The solution to this quandary? Incredibly (or rather, gouging-ly) expensive ponchos. How much does it cost to buy Disney World ponchos for a family of five? $20? Higher. $25? Higher. $50? Ding, ding, ding. But they’re not price gouging. An adult poncho is $10. But, thanks to the kind hearts at the Disney corporation, you can get a kid-sized poncho for just $9. The only problem is that kid-sized really means infant-sized — they’re recommended for ages 5 and under.

But it did the trick. Curtis put on the poncho and we got in line. In solidarity (and to get my money’s worth), I put mine on, too.



The irony was that we didn’t really need them. Traci’s face took the brunt of the splash — leaving Curtis and me bone dry. (She didn’t think she’d need a poncho.)

But these were not one-time use ponchos. We took them to the Animal Kingdom Kali River Rapids ride as well — where we were planning to get really wet.  We got in the raft, fully encased in our plastic curtains, ready to laugh in the face of the oncoming water.

Oh, but nature had the last laugh.

The first splash went right past Traci’s poncho, straight down her socks and into shoes. The same splash hit me like a guided missile, dodging my poncho and finding its way down the back of my shorts. Paige was equally drenched. (The boys, somehow, remained dry.)
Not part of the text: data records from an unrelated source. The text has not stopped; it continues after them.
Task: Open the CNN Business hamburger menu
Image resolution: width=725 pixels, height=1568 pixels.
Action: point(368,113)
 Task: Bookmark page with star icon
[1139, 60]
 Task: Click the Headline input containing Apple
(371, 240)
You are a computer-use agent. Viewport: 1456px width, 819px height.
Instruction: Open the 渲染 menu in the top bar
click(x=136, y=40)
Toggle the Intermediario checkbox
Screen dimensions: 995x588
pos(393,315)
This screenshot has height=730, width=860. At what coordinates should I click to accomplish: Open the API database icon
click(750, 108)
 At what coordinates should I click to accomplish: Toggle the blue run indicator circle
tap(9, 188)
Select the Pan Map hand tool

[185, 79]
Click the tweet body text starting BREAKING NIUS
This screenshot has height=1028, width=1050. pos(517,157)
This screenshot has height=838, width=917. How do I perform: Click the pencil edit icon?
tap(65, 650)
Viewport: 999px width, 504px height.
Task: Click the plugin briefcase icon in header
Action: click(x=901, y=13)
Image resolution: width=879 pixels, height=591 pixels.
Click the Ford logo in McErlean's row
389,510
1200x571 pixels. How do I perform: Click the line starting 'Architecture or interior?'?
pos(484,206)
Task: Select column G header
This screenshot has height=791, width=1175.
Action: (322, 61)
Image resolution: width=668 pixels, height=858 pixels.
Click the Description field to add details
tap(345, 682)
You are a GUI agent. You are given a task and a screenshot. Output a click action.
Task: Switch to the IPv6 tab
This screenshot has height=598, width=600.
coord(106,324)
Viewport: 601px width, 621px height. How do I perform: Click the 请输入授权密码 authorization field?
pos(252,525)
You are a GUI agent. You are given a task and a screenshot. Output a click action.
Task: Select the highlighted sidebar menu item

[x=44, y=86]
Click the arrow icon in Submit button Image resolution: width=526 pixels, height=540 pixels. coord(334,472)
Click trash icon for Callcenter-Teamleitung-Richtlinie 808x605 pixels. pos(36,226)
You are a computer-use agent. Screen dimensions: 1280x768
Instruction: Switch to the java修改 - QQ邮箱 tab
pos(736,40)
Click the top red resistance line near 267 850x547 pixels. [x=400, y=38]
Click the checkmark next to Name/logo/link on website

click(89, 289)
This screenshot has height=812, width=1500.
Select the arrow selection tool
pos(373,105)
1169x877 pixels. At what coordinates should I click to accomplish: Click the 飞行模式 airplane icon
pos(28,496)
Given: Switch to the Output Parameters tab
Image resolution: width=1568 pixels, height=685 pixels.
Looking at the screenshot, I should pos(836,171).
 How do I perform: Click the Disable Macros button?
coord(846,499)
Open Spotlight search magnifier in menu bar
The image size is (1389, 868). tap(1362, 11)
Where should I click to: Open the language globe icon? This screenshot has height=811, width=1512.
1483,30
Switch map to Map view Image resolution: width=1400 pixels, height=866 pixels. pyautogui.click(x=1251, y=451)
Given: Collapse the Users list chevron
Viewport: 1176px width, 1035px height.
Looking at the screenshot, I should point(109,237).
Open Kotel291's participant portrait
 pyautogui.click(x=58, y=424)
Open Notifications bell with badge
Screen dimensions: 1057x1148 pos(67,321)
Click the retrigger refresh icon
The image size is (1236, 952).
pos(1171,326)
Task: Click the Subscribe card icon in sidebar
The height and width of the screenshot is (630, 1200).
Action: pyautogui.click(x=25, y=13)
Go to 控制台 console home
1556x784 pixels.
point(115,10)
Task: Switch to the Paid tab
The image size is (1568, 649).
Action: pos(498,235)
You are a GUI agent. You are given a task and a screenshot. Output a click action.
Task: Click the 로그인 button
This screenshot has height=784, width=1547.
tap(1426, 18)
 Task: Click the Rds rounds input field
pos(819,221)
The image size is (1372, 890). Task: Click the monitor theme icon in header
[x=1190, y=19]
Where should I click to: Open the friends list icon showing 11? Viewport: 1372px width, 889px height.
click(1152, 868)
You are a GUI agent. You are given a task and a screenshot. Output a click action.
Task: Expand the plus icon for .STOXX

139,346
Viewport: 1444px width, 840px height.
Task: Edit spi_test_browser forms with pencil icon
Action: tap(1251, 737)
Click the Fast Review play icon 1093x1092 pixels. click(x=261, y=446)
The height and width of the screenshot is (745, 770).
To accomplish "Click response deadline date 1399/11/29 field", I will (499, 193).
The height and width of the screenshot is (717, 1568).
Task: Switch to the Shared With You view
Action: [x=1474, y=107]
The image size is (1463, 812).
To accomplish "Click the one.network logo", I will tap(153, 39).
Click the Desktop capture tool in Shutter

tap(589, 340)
I felt just like Radioactive Man, when he was trapped in the river of acid. “The goggles poncho, it does nothing!”

On flying back home



Despite the rough beginning, we had a really good trip. And getting home was much easier than getting there — the flight had more empty seats and we all got to sit together. Paige got to watch Wonder Woman. I got to watch the Simpsons. Curtis ate an enormous bag of Skittles. Traci read a book and Tate fell asleep.

Tate fell asleep? Uh-oh. When Tate falls asleep on a bumpy flight or windy trip in the car, he tends to barf when he wakes up.

And this time was no different. Right as we touched down, he threw up. Luckily, Curtis happened to be   playing with the barf bag, so Traci was able to catch most of it with the bag. The rest she caught with herself. Ah, motherhood.

It feels good to be back home.

2 comments:

Sindee Savage AKA KoreanSpice said...

I love reading your family stories. It makes me wish I was an extra family member and could come along for the ride.
You guys are rad.

Anonymous said...

All I can say is I am proud to know you guys. So glad you had a fairly minor meltdown trip with minimal vomit!!